Potatoes and Two Days of Frost, the “Papa Helada”
It freezes most nights now above the city of Cuzco. The arrival of the frost marks a major change in the year and, as a result, suddenly a new food appears in Cuzco and people take pleasure in it. Not surprisingly, it is a form of the potato and today is the Day of the Potato in Peru.
The frost, which almost seems a person given the way people talk about it, has been important in the processing and storing of Potatoes since time immemorial. So its arrival is important–it means that people can prepare potatoes to be stored indefinitely such that they are available always for soups and main dishes — and deserves to be marked by the appearance of a seasonal food as a way to acknowledge its arrival and importance.
And, Cuzco’s markets suddenly have women displaying this food, called simply “papa helada” (frozen potato) in Spanish and “kachi chuño” or “cachu chuño” in Quechua. Food historian Rosario Olivas Weston calls it “the dry season’s most characteristic culinary specialty.”
She notes that with the coming of frost as the rains stop, “the earth rests and religious and popular festivities intensify.”
The high season of ritual is upon us. Just yesterday, in Cuzco’s main square, its political leadership came together with indigenous priests (as the altu misayuqkuna–the owners of the high mass or offering–are called now) to make what is called “a payment” or a misa (which joins table and mass into a single word) to the earth.
While adolescent boys in Inca dress stood guard, and a band played Inca-ish music on flutes accompanied by drums, the priests dressed in full ceremonial regalia, prepared a complex offering to the earth which they carefully wrapped and lifted to all the surrounding mountains They blew across it as they faced each and invoked its name in Quechua–Apu Pachatusan, Apu Salkantay, Apu Machu Picchu, … Then, after offering chicha to the earth, the priests and authorities gathered on the edge of the main square across from the Cathedral to bury the payment to the earth.
The word payment is appropriate for what is also considered a mass. The earth has abundantly given of herself in the form of potatoes and other tubers which fill the markets and people’s storage bins. Now people, as the season of Inti Raymi and other ritual begins, give her something in return. They strengthen their ties of reciprocity with her.

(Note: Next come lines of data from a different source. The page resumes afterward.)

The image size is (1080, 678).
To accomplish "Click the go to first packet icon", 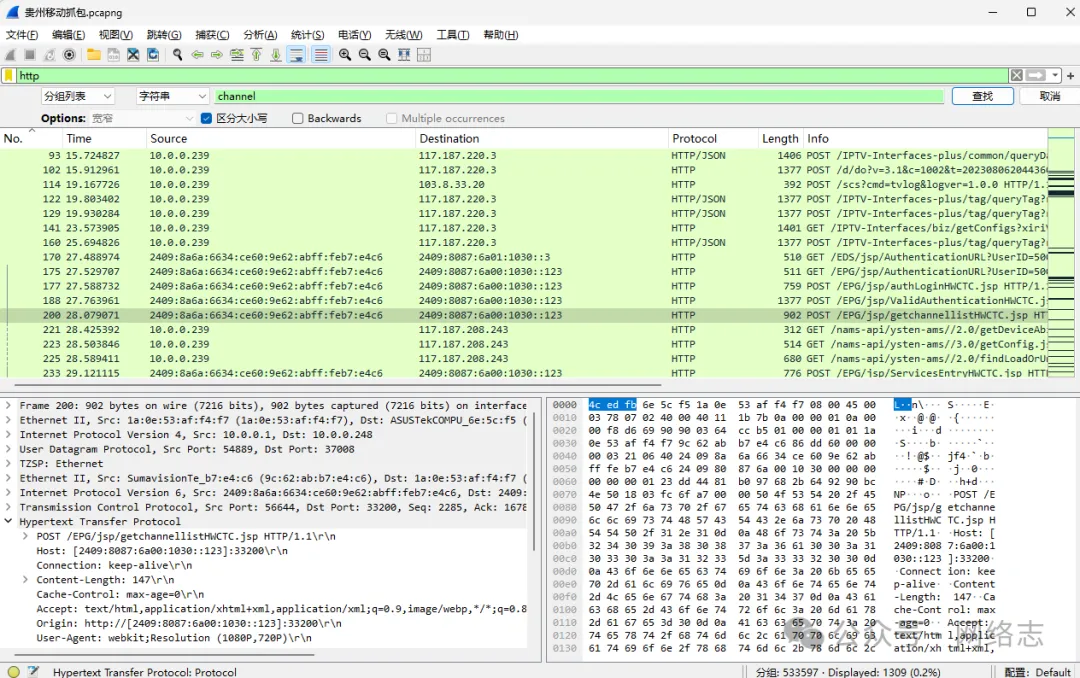I will click(x=257, y=55).
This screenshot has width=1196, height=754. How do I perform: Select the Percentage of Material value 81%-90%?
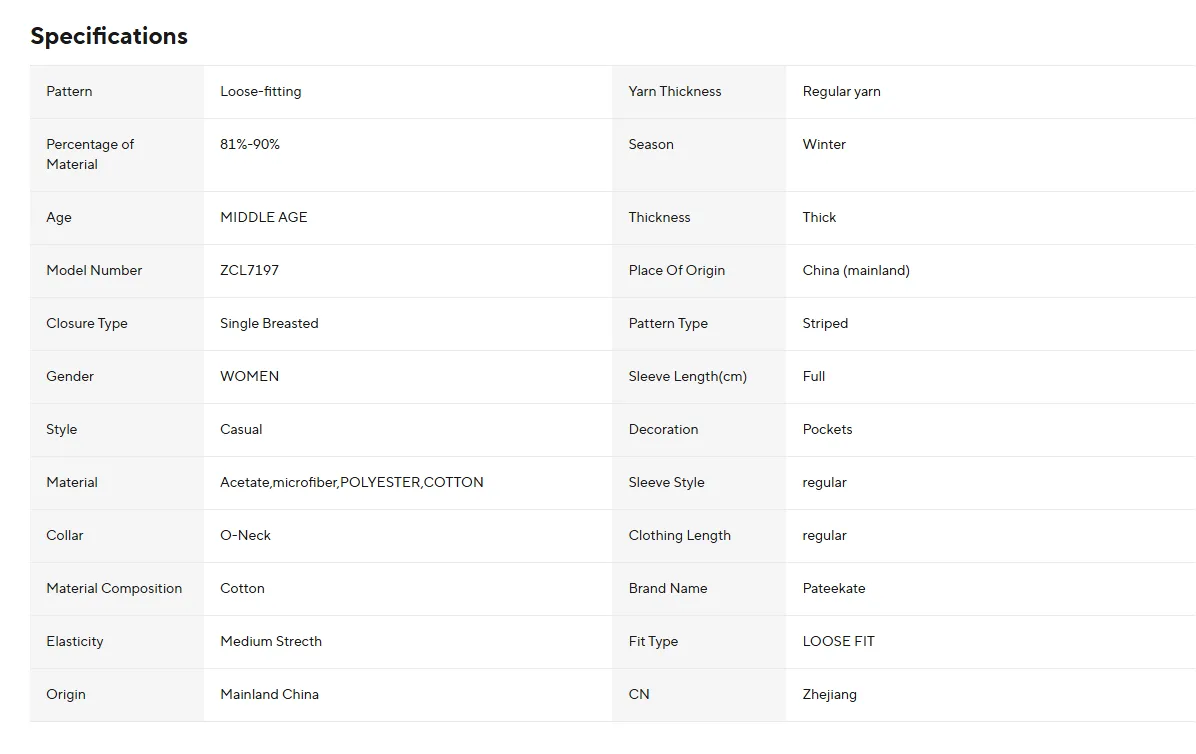click(x=249, y=145)
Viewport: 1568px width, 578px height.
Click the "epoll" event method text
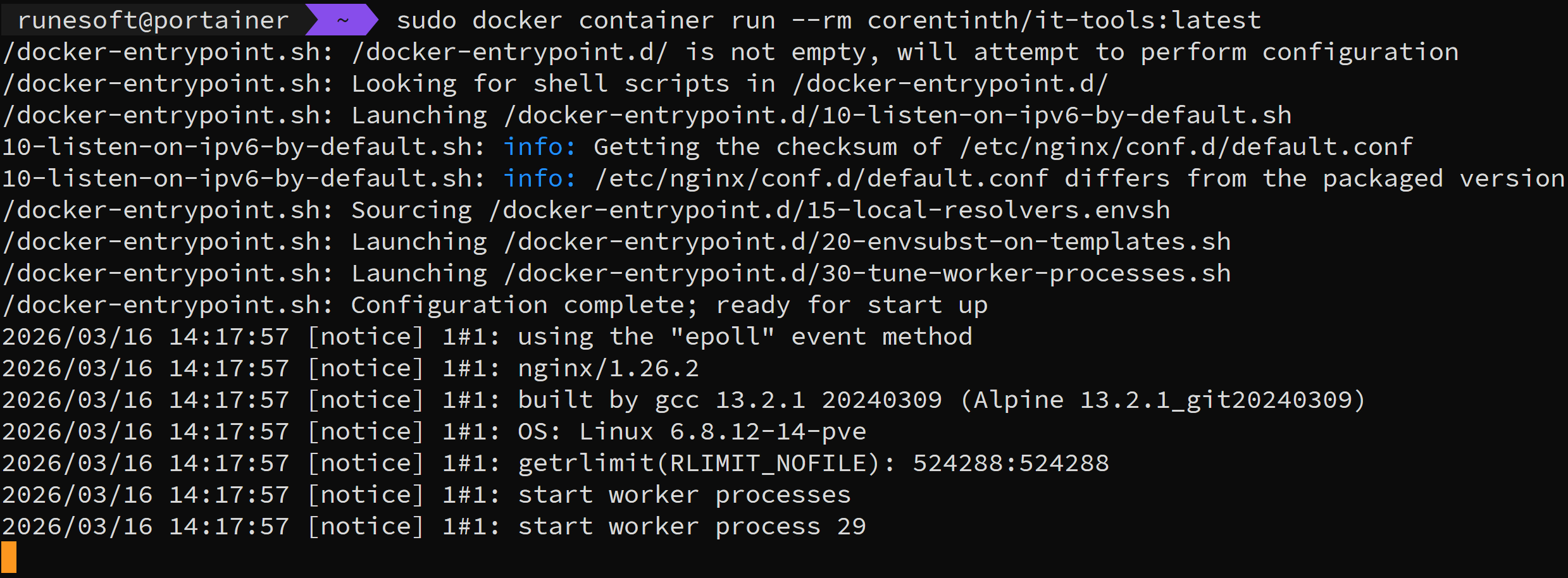(x=723, y=336)
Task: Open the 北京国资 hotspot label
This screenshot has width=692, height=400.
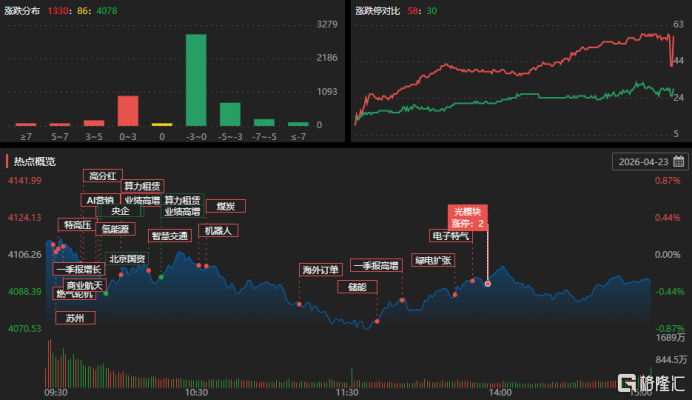Action: tap(127, 259)
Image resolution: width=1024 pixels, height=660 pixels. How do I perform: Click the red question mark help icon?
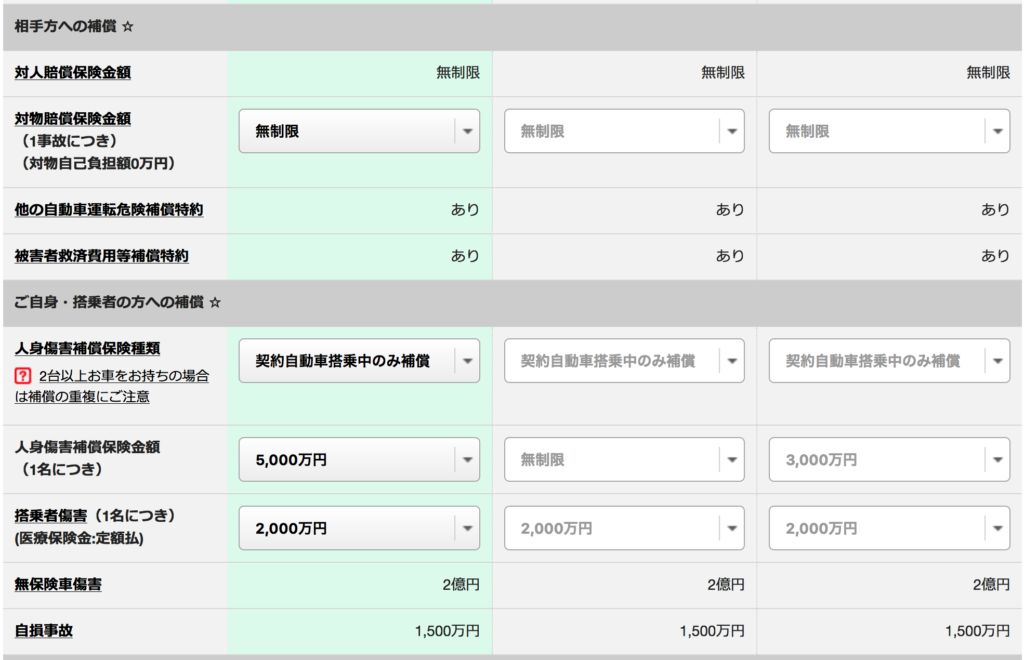point(22,376)
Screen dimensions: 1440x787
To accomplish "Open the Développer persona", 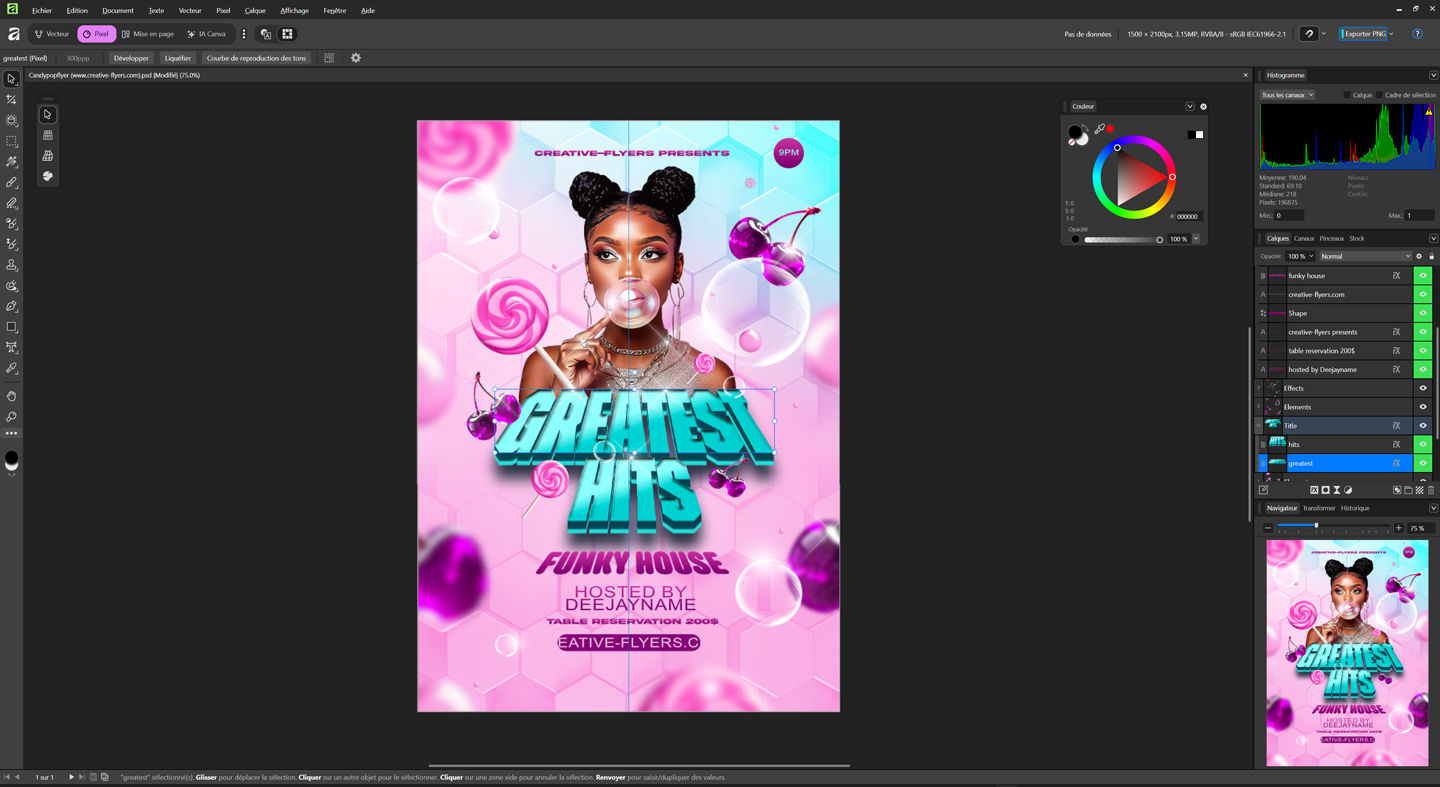I will [x=131, y=58].
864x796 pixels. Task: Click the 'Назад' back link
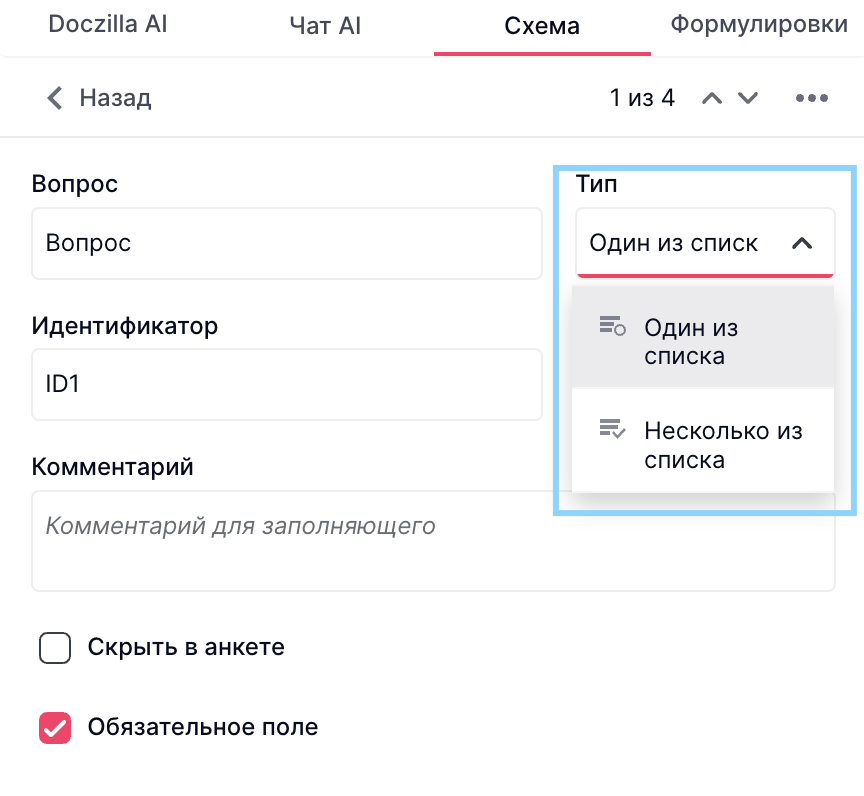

It is the time of the potato and the earth, taking potatoes out of her womb and returning offerings–payments–to her.
Potatoes are still, despite the onset of rice and wheat, one of the staples of Peru. According to the Peruvian Ministry of Agriculture, which declared this to be the Day of the Potato, each Peruvian eats on average 83 kg. of potatoes per year. That works out to be almost a quarter kilo (or close to a half pound) of potatoes per day. And that number is on the rise. People are eating more potatoes, the fruit of Peru´s earth.
It is also the time of the frost which blisters the earth’s skin these days in the higher elevations, such as by the fortress-temple of Sacsayhuaman,
The flat areas by this tourist and local treasure are covered with straw on which variegated potatoes are strewn. At night they freeze and in the day time they thaw as the temperatures climb to shirt-sleeve standards. Night-time frost and day-time thaw marks a paradigm of a resting earth and a ceremonial time as a paradigm of dualism that fills Andean thought.
The smaller potatoes, especially of the peruanita variety, are left for two nights to freeze and thaw to make cachu chuño. Sometimes water is scattered on them in the day to enhance the freezing at night.
Just as potatoes can be cooked by heat, here the frost does the cooking with cold. After two days the now transformed potatoes are brought to market where they are displayed often on the same hand woven cloths or commercial plastic sacks in which they were carried. The potatoes look damp and reduced, unlike the firm and plump new potatoes also appearing in the markets. Their skin looks broken.
People can buy them that way, to take them home to finish processing them, or they can buy them peeled. Many of the market women sit peeling the papa helada to sell them white and cooked looking.
In any case, these days families will eat kachi chuño with cheese–slices of local cheese set in the middle of each potato which is then heated to melt the cheese– and perhaps with fish or pan-fried steak.
Market women also prepare dishes of papa helada to sell to passersby who with their stomachs mark the change of seasons.
Cachu chuño is delicious. The potatoes do not seem to be as starchy as fresh boiled potatoes are, nor are they are moist as fresh potatoes. They combine nicely with the saltiness of the cheese to make a wonderful street food, or a main course in the many households which are eating this dish today.
Papa helada is but one of the ways frost processes potatoes. Two others, which rely on much longer freezing and drying, among other things, are Moraya (or Tunta), which spend time in running water to cleanse them of dark color, and chuño itself. Both are widely consumed, but are not quite as seasonal as cachu chuño, which makes it a perfect social marker of a major change in the annual round, which is also marked by the National Day of the Potato.